The ice-cream should ideally be served on the day you make it / LISA BARBER

I love ice-creams that contain a fruit ripple, it is old-fashioned and nostalgic to me. To ensure an ice-cream that really ripples, make sure that both the custard and raspberry purée are well chilled.

450ml/16 fl oz double cream
150ml/1/4 pint of whole milk
1 vanilla pod, split in half lengthwise
6 organic free range eggs
120g/4oz caster sugar
2 punnets of English raspberries
120g/4oz caster sugar
A small pinch of salt
2 tbsp rose syrup

Place the cream and milk into a heavy-based pan and set over a low heat. Scrape the seeds from the vanilla pod and add them to the pan.

Slowly bring to just under a boil, remove from the stove and allow to infuse for 15 minutes. Meanwhile, whisk the eggs and sugar together really well, then pour over the warm cream, whisk again and return to the stove on the lowest possible heat.

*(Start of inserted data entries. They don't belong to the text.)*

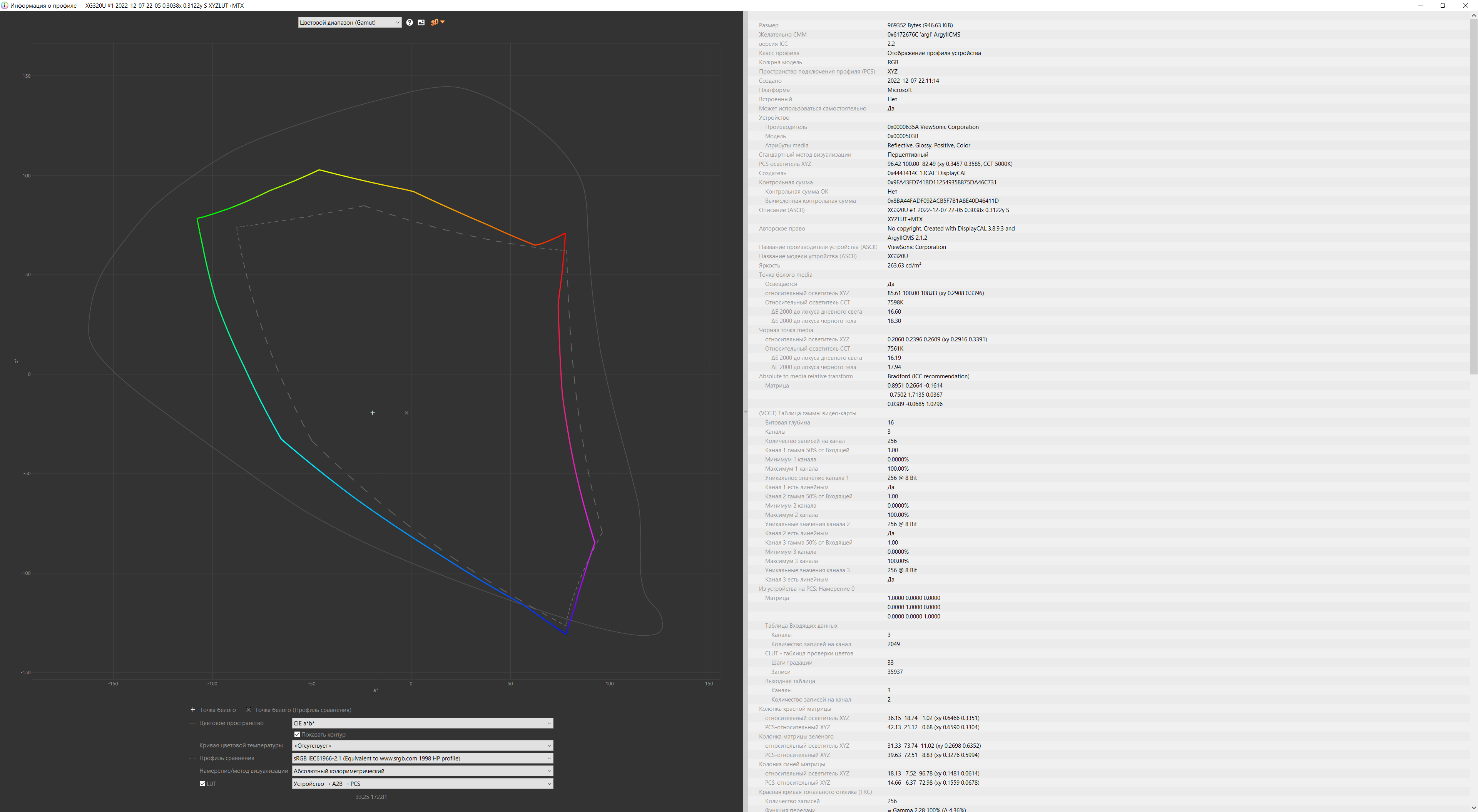Toggle the Показать контур checkbox
The image size is (1478, 812).
(297, 735)
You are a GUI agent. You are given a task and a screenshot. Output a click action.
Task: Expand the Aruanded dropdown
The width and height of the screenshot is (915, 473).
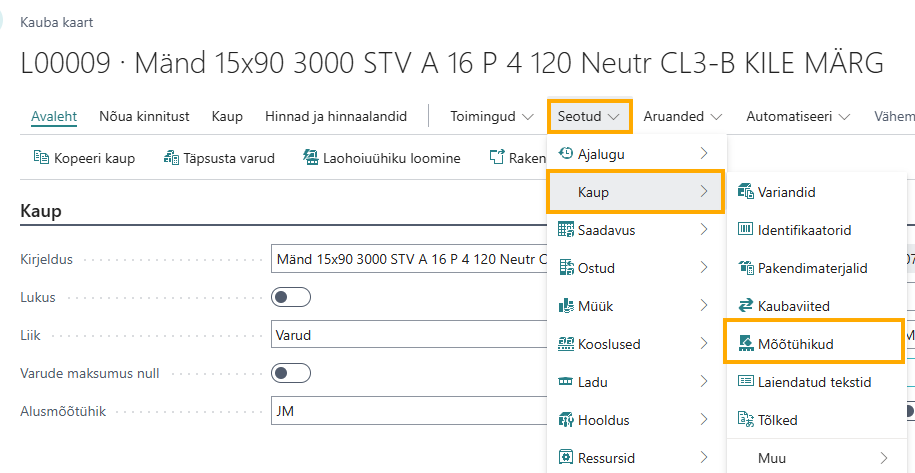point(683,117)
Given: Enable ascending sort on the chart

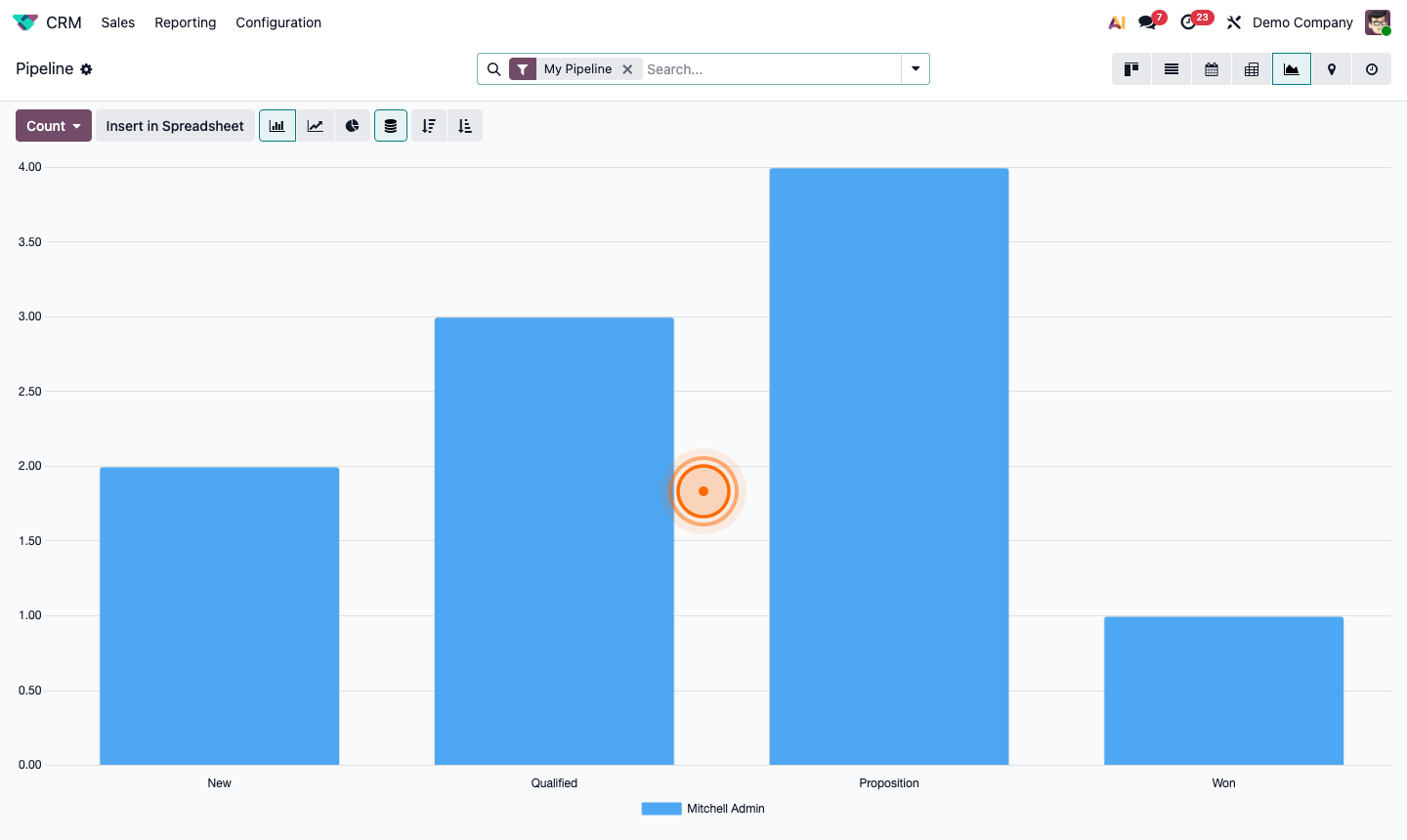Looking at the screenshot, I should (x=464, y=125).
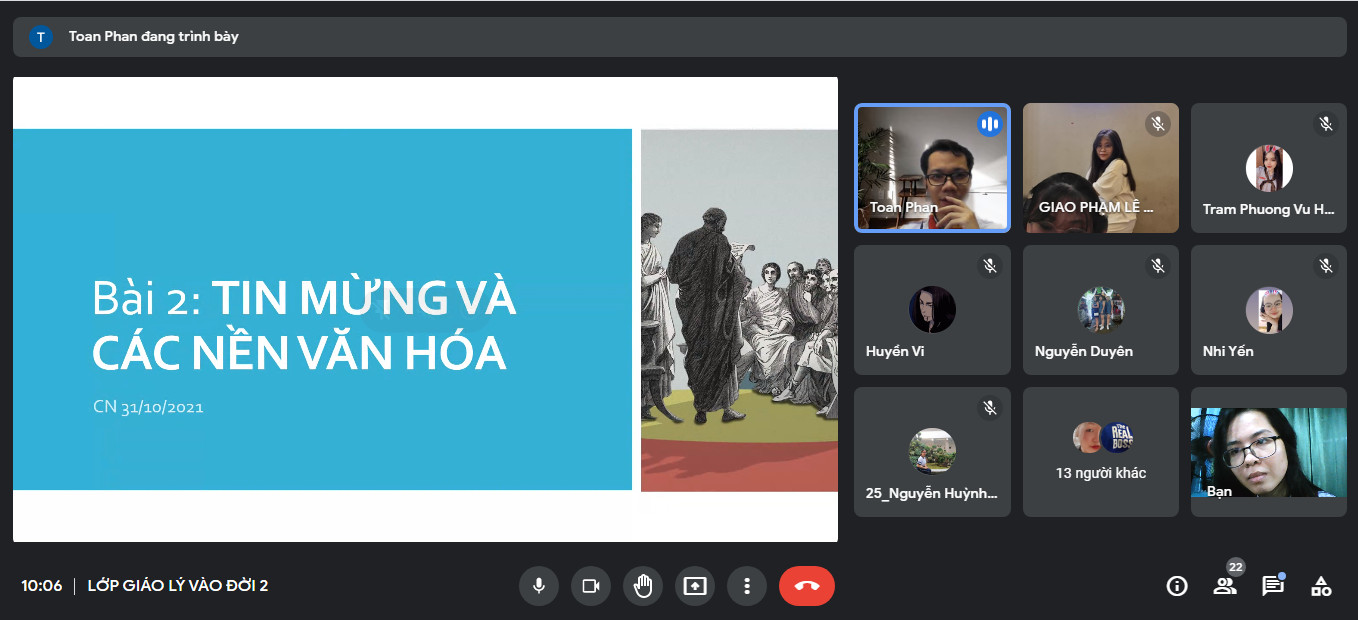Click the meeting name LỚP GIÁO LÝ VÀO ĐỜI 2
Screen dimensions: 1358x620
point(178,586)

Stir in a figure-of- eight motion with a wooden spoon until the custard begins to thicken (this will take about 10 minutes), then immediately pour into a cool bowl. When it's cooled completely, put it into an ice-cream maker and follow the instructions.

Place the raspberries, sugar and salt into a pan over a medium heat. Cook for 10 minutes, stirring occasionally, until the raspberries begin to ooze their juice. Then add the rose syrup.

Allow to cool, then transfer your ice-cream into a bowl and put in the fridge. Wash your ice-cream maker well, then churn the purée in it until it is well chilled and has thickened substantially. This will take around 20 minutes. Very lightly fold the chilled sorbet into the ice-cream, then keep in the freezer until ready to use – ideally the day you make it.